┏━━

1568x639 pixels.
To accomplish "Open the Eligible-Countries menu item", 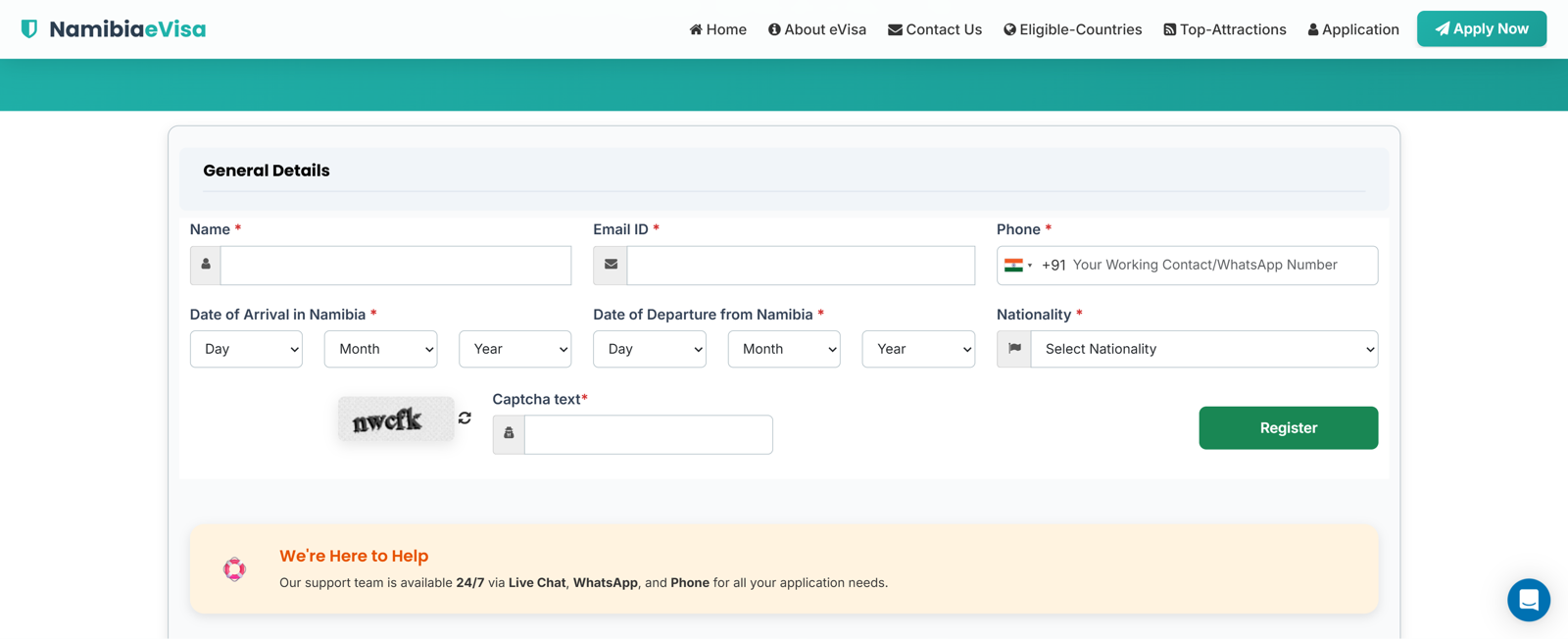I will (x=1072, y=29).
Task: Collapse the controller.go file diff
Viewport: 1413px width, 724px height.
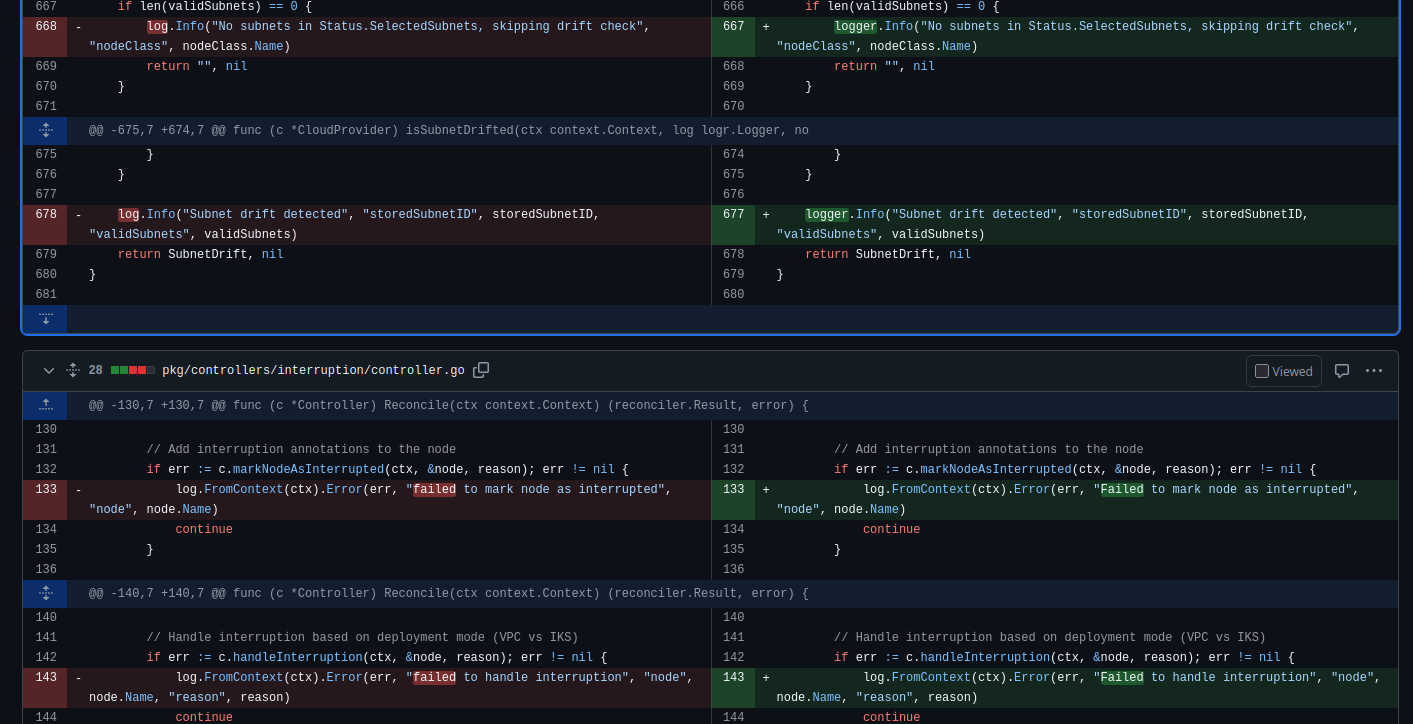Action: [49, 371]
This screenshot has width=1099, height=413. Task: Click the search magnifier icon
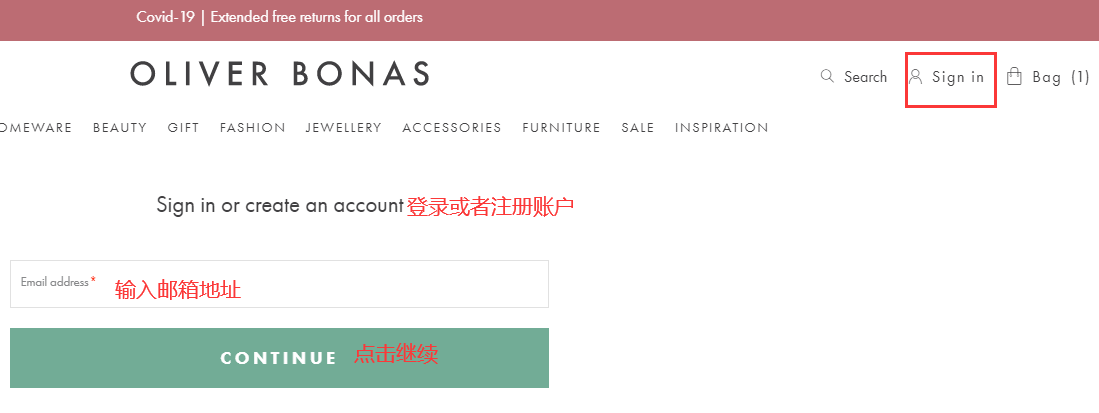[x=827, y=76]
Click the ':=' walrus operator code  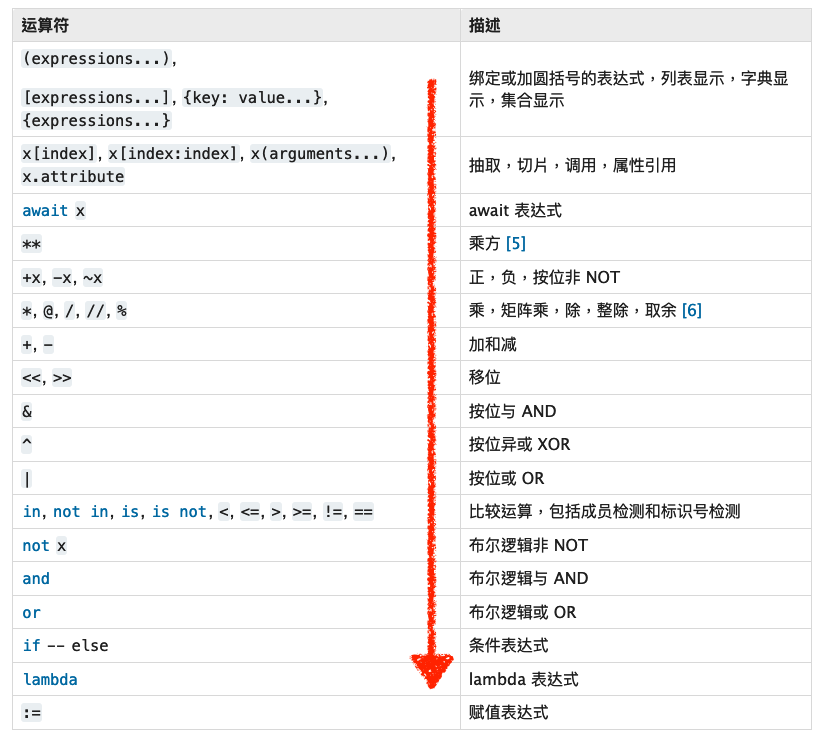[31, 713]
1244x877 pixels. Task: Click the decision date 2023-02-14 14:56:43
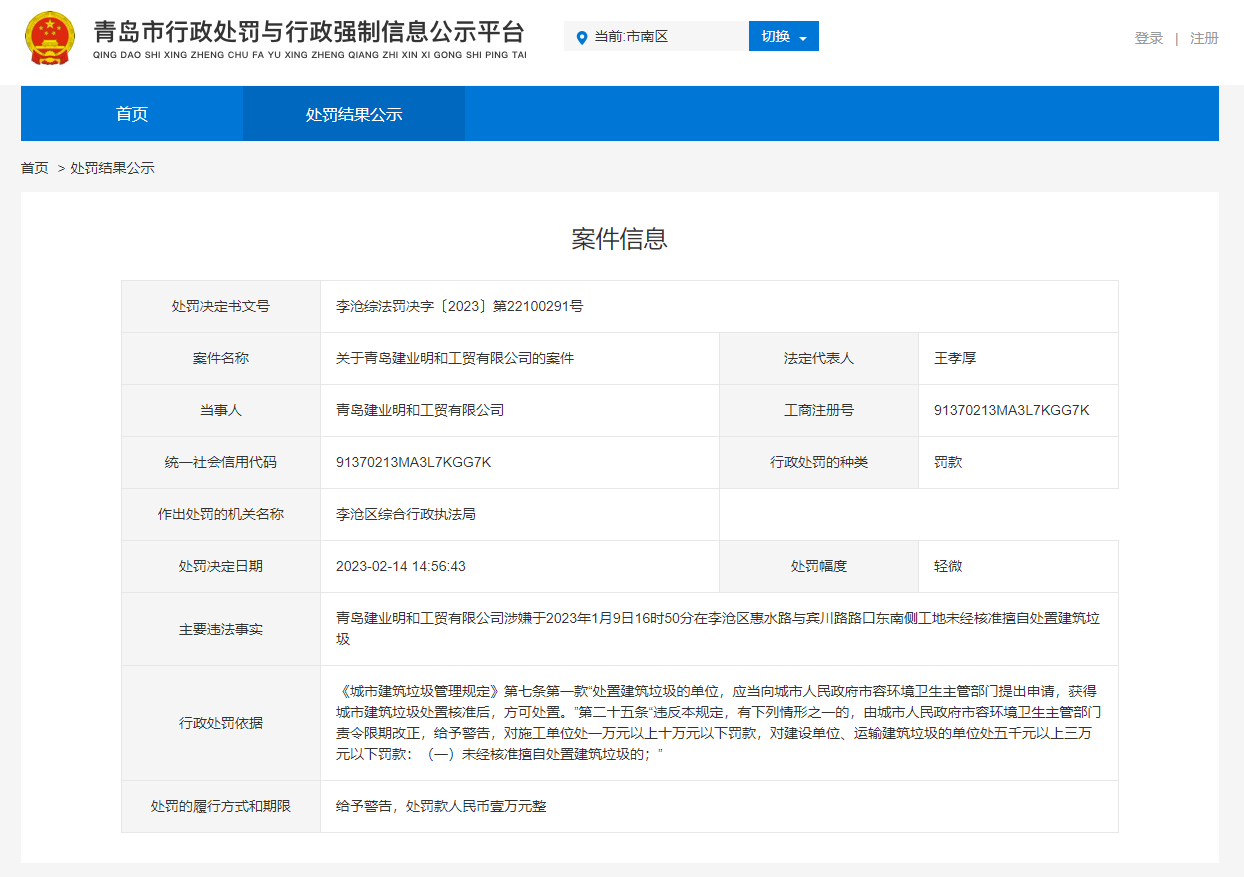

┗━━

- [DESCRIPTION OF THE TASK]
Please count the lines of the records above that contain the word "width" and reply with only that number.

- [SOLUTION FOR THIS PROBLEM]
2